Wednesday, 28 March 2012

From the you-couldn't-make-it-up department

Recently the government have announced ammendments to the Legal Aid, Sentencing and Punishment of Offenders Bil that prohibits scrapyards from paying cash for scrap metal.

Sadly, the price of scrap metal and the rampant thefts from BT, the railways and churches means that such a move is inevitable. The reason is simple: the price thieves get for the scrap is low, whilst the cost of replacement is very high.

So it was with frank surprise that a friend told me that gypsies can still get paid in cash.

This sounded ridiculous, so I downloaded the relevant amendment from the Government's website. Take a look at section 147, clause 2.6:

Subsection (1) does not apply if—
(a) the payment is made in the carrying on of the dealer’s business
as a scrap metal dealer as part of the business of an itinerant
collector, and ...

where Subsection 1 is the new amendment stating that payment has to be by cheque or through an electronic fund transfer. My reading of this and the other clauses is that 'itinerant collectors' are exempt from the new law, and can still be paid cash. Certainly that is the understanding of at least one scrap metal dealer.

So my question is simple: what are 'itinerant collectors', and why are they excluded from the amendment?

The first answer is obvious: tinkers and gypsies. The second is answer is, according to rumour, that such people do not traditionally have bank accounts.

It must be very hard to do business nowadays without even a rudimentary bank account.

The law should be the same for everyone. This law is just a farce.

Friday, 16 March 2012

Police recruitment standards

Tom Winsor's report into the police force was released yesterday. There are many recommendations, but one of them seems eminently sensible.

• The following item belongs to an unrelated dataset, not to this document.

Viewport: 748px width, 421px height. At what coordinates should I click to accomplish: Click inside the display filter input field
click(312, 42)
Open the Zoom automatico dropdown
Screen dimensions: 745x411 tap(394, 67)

A few weeks ago I was researching the police recruitment process for a story. I was alarmed to come across their 'Numerical Reasoning Test'. Nottinghamshire Police give an example paper (and laughably states that calculators are not required):

TEST 3  Working with numbers (to be done without using a
1. How much will five tins of soup cost at 55p a tin?
   A           B          C           D        E
£2.25     £2.55    £2.60    £2.75    £2.95

2. A person saves £35 in four weeks. At this rate how much will have been
saved in one year?
   A           B          C           D        E
£200       £250    £355      £420     £455

3. What is the total cost of a journey when £1.65 is spent on bus-fares and
an Underground ticket costs £2.50?
   A           B          C           D        E
£3.15     £3.60     £3.95    £4.05    £4.15

4. What is the average number of people per car, when six cars carry
thirty people?
   A           B          C           D        E
4.5           5.0        5.5       6.0      6.5

5. If shopping items cost £12.64, how much money remains out of £20?
   A           B          C           D        E
£6.36      £6.63    £7.36    £7.46    £7.63

The candidate gets twelve minutes to get the correct multiple-choice answers. I would think that these standards need increasing - these tests are farcically simple.

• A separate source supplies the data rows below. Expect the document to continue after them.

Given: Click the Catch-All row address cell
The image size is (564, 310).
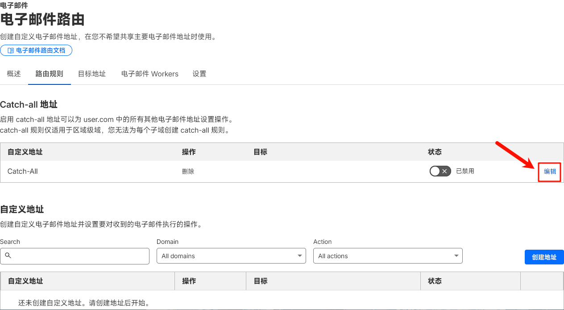Looking at the screenshot, I should pyautogui.click(x=23, y=171).
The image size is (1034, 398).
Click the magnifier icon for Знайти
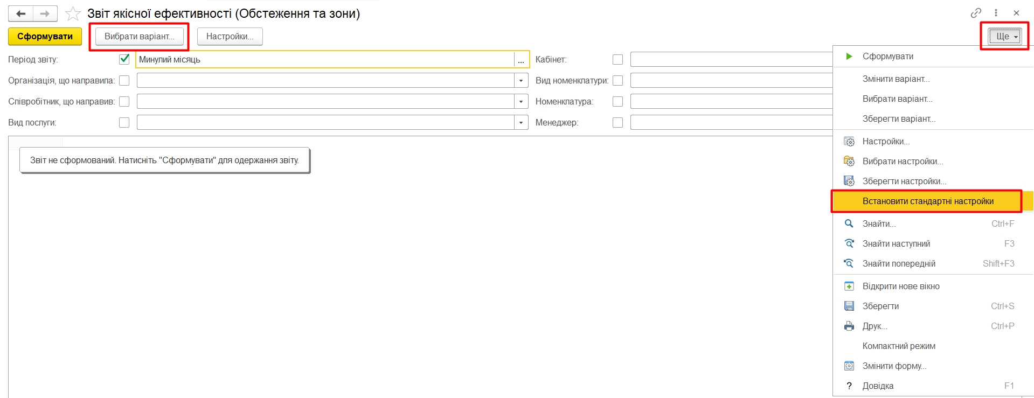(x=849, y=224)
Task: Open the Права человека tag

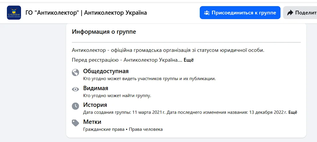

At a time when nurses are expected to have degrees, is this really the minimum standard we need for police officers?

Thursday, 15 March 2012

William Jessops

It may have been noted that I am rather fond of engineering. Indeed, the heavier the engineering - whether planes, trains, bridges, tunnels etc - the better. Given this, it is strange that I went into computer software, where the engineering is as light as it is possible to get. But my love of engineering  - and especially civil engineering - has continued unabated.

In 1992 I found a copy of Samuel Smiles' 'The lives of the Engineers' in the university library. If you wish to read this excellent book, then it is available for download from the Guttenberg Project. The book, written in 1862, describes the lives of the great early Victorian engineers. I read it, rapt at the descriptions of the great men and their equally great works. Many of the names were familiar to me, but there was one sad exclusion: William Jessop was only mentioned in three places. Indeed, the great engineers of the canal age were sadly forgotten in Smiles' fascinating project.

Many of the great names of the canal-building era (spanning from the opening of the Bridgewater Canal in 1761 to about 1840) are well-known: John Smeaton for his pioneering lighthouse on Eddystone Rock, now rebuilt on Plymouth Hoe; James Brindley, responsible for the Bridgewater, the Trent and Mersey and other canals; and Thomas Telford, whose fame is such that a town was named after him.

Yet arguably the most influential canal engineer, and one who was at his best at the height of the canal mania in the 1790s, was William Jessops. Born in Devonport in 1745, at the age of 16 he started work for the famous engineer John Smeaton. Soon the pupil overshadowed his tutor, although the two remained close until Smeaton's death.

Unlike many engineers he was keen to try new technologies; he was a pioneer in ironworking and was responsible for several early cast-iron aqueducts. He was also not entirely wedded to canals and often recommended the construction of plateways (a form of early railways) where canals were impractical.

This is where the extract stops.